Welcome to the club. I gave up trying to watch MLB on the Roamio, and now use a Fire TV. I can never go more than a minute without buffering.


----------



## Dixon Butz (Mar 28, 2003)

This app is useless!
Halfway through the season and it is still not fixed!
Tivo knows about all the problems with this app. Probably be fixed by next season. Which will have other issues by then I'm sure.


----------



## gworkman (Feb 6, 2006)

I'm surprised to see issues. I have 5 Roamios in the house and it seems to have been a good first half. I've had minimal issues so far.


----------



## Chuck_IV (Jan 1, 2002)

I posted about this in the main forum. I gave up using the Tivo app. It is just too unreliable and slow. It's slow to start and then has video blackouts, which I assume are resolution adjustments, which shouldn't be happening, since no other app or device had issues at all.

I was using a Roku instead, which was fine, but recently purchased an Apple TV(version 4) and love it. It's MLB app allows viewing of 2 games simultaneously via side by side windows and has live batter info.

After experiencing the ATV 4 app, there's no going back.



Sent from my iPhone using Tapatalk


----------



## michaelj3 (Mar 11, 2010)

Add me to the pile. Used TiVo min in my bedroom (connected via MoCa to my TiVo Roamio which is wired to my router using a GbE connection) all last year and spring training with no issues. About half the time, I can't watch on that Mini, although both AppleTV's I own (wired Ethernet) work perfectly, as well as my WiFi connected iPad, iPhone, and MacBook.

I've called TiVo support and they say as long as the App loads and I can select a feed...it's not a TiVo issue. I've called MLB support and they take me down the "reboot your router, reboot your modem, reboot your TiVo" path. Even though I explain that I have sufficient bandwidth to stream the game on two Apple TV devices and an iPad at the same time...and that I can stream Netflix to the SAME TiVo mini as wont stream MLB immediately before and after a failed MLB.tv attempt.
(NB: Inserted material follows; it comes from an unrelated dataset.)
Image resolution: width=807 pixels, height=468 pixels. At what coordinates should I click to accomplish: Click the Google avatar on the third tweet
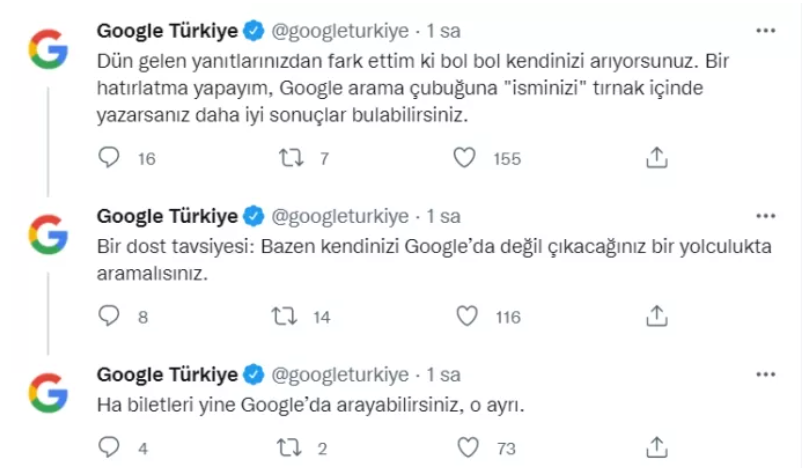[47, 393]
Net, TiVo MLB.tv appears to be useless at this time.


----------



## Dixon Butz (Mar 28, 2003)

TiVoSupport_Sarah said:


> Good Afternoon TiVo Community & MLB Fans,
> I would appreciate it if those of you having issues with the MLB app, could PM me your TSN's of the device/s having this issue and brief description of the issue.
> Thank You & Play Ball!


What is the status of a fix for this app?


----------



## HazelW (Dec 6, 2007)

Dixon Butz said:


> What is the status of a fix for this app?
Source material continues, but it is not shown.